US semiconductor industry strongly opposes export restrictions to China

Posted July. 19, 2023 08:10,   

Updated July. 19, 2023 08:10


The U.S. semiconductor industry issued a statement on Monday (local time) urging the Biden administration to “refrain from additional semiconductor export regulations to China.” Following the administration's push to expand export regulations to artificial intelligence (AI) semiconductors this month, the industry is rebelling against it.

The U.S. Semiconductor Industry Association (SIA) issued a statement that day: "Repetition of overly broad, ambiguous, and unilateral regulations compromises the competitiveness of the U.S. semiconductor industry, disrupts supply chains, and risks continuing escalated retaliation from China.” It added, "We urge the administration to refrain from implementing further regulations until it can determine whether it has been fully coordinated with its allies."

After announcing export restrictions on advanced semiconductor equipment in October last year, the administration recently expanded export restrictions to low-end AI chips.

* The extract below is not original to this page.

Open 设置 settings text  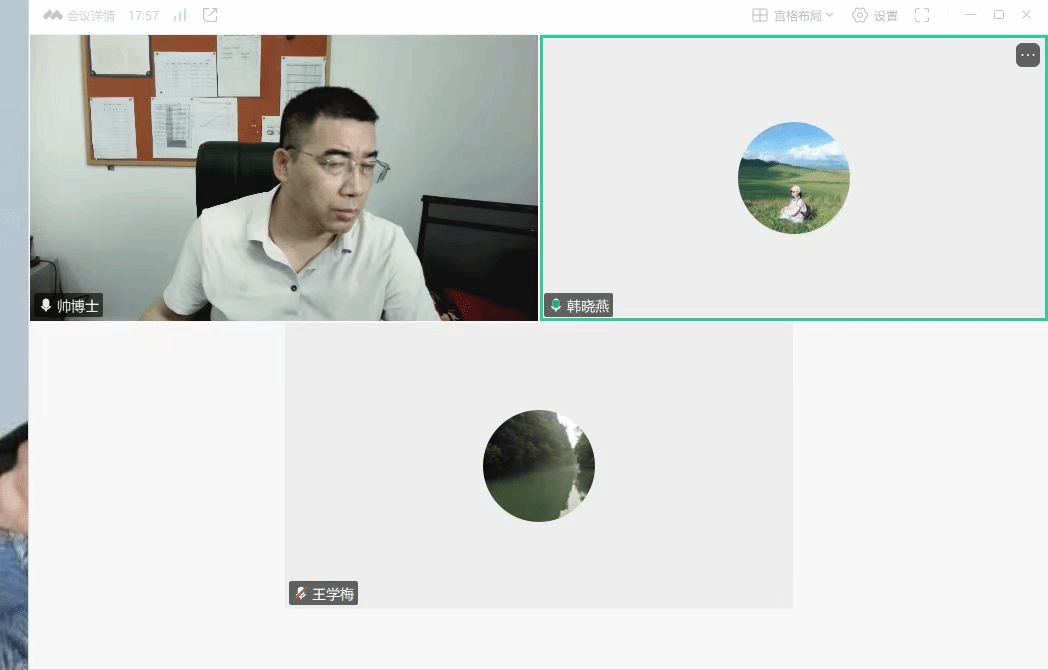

In addition, it is reported that the U.S. government notified that it would suspend export approval licenses for Huawei that it had granted to Intel and Qualcomm.

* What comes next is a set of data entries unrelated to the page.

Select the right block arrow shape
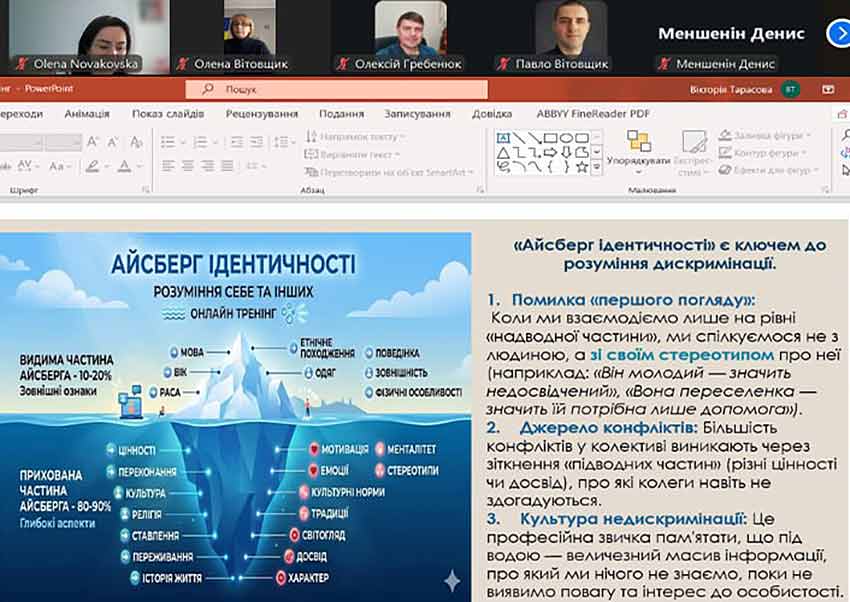 click(x=550, y=153)
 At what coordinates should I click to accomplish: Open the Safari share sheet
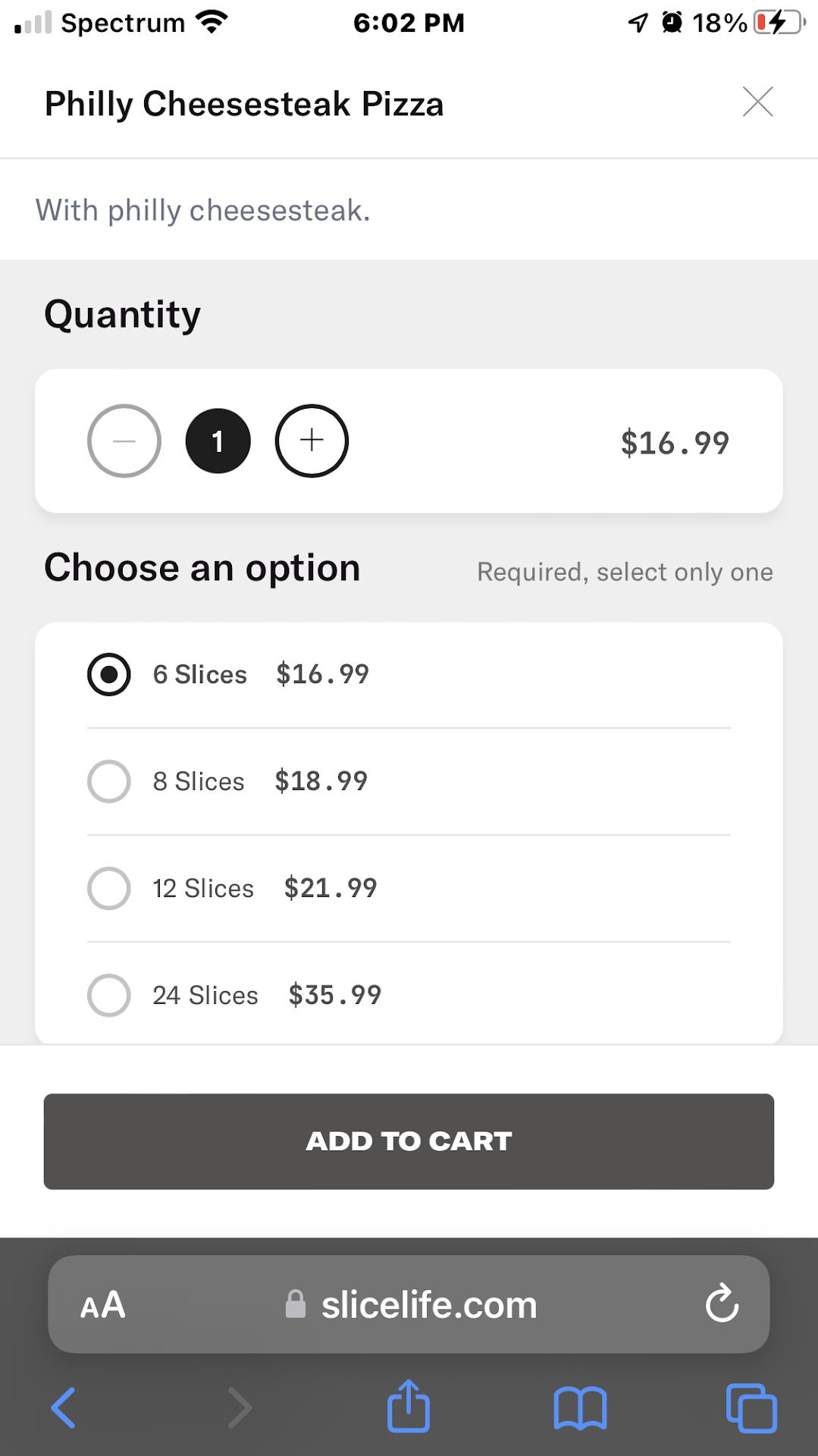(409, 1407)
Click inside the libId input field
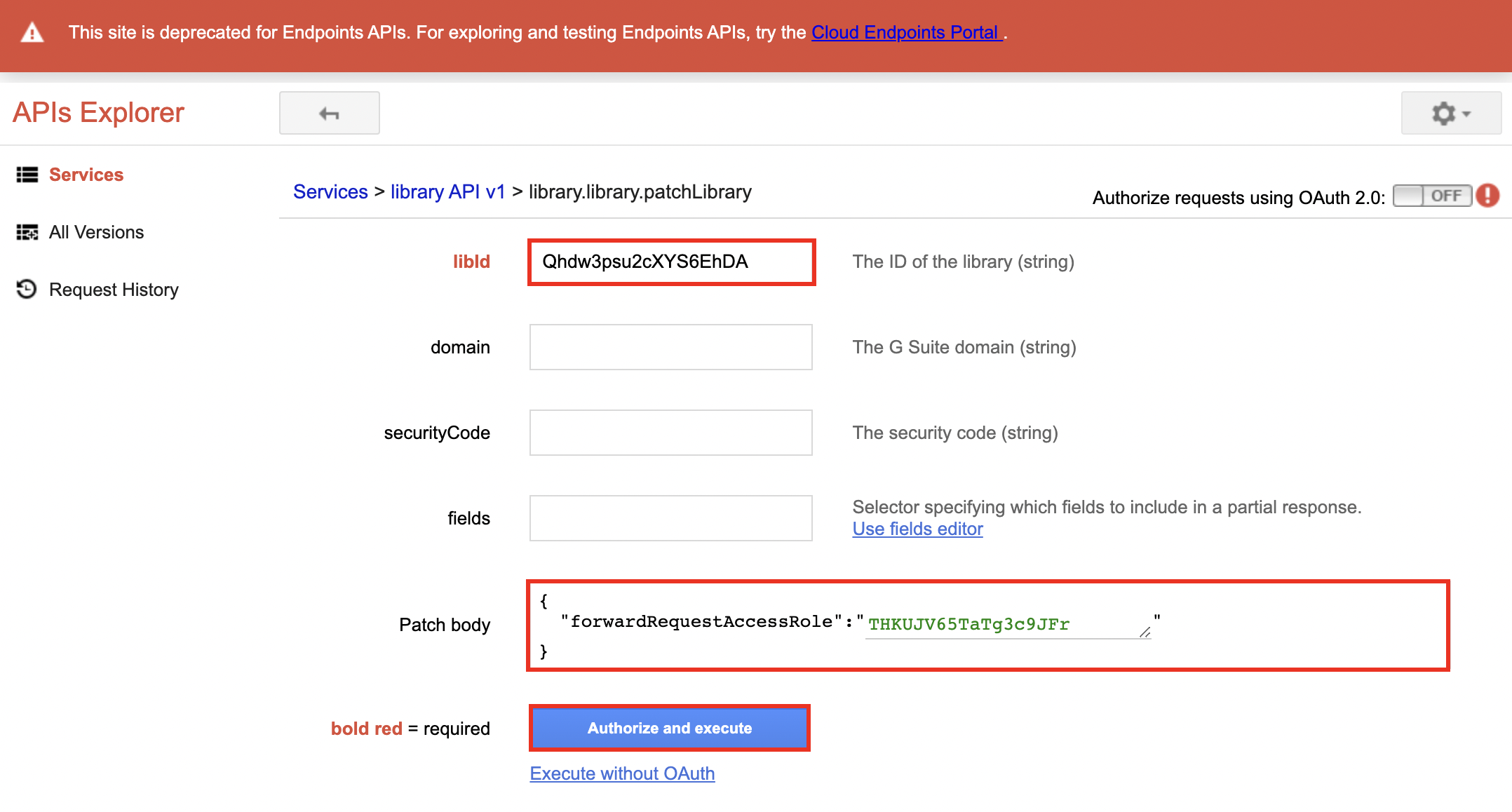This screenshot has height=812, width=1512. (670, 262)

SIA is the largest private entity related to semiconductors, with members such as Samsung Electronics, SK hynix, and Taiwan's TSMC, as well as U.S. semiconductor companies such as Intel, IBM, Qualcomm, and Nvidia. It is the first time that SIA has issued a statement against the Biden administration's semiconductor export regulations, and such opposition stems from concerns that enormous damage can be sustained should additional regulations effectively block exports to China, the world's largest semiconductor market.

Now that SIA has officially opposed the expansion of export restrictions to China, there are observations that global semiconductor companies will also voice their opinions more. The domestic industry, which has suffered damage from China's regulations but has been unable to raise its voice, also seems to be on its side.

As opposition from the semiconductor industry intensifies, it is expected to burden the Biden administration, which has waged a “chips war” with China using export regulations as a weapon. Some observers say that the Biden administration may delay additional export restrictions. The White House called the CEOs of the U.S. semiconductor industry, including Intel, Qualcomm, and Nvidia, to discuss China-related policies such as semiconductor regulations. The C-suite is reported to have conveyed its concerns about additional export restrictions at the White House meeting.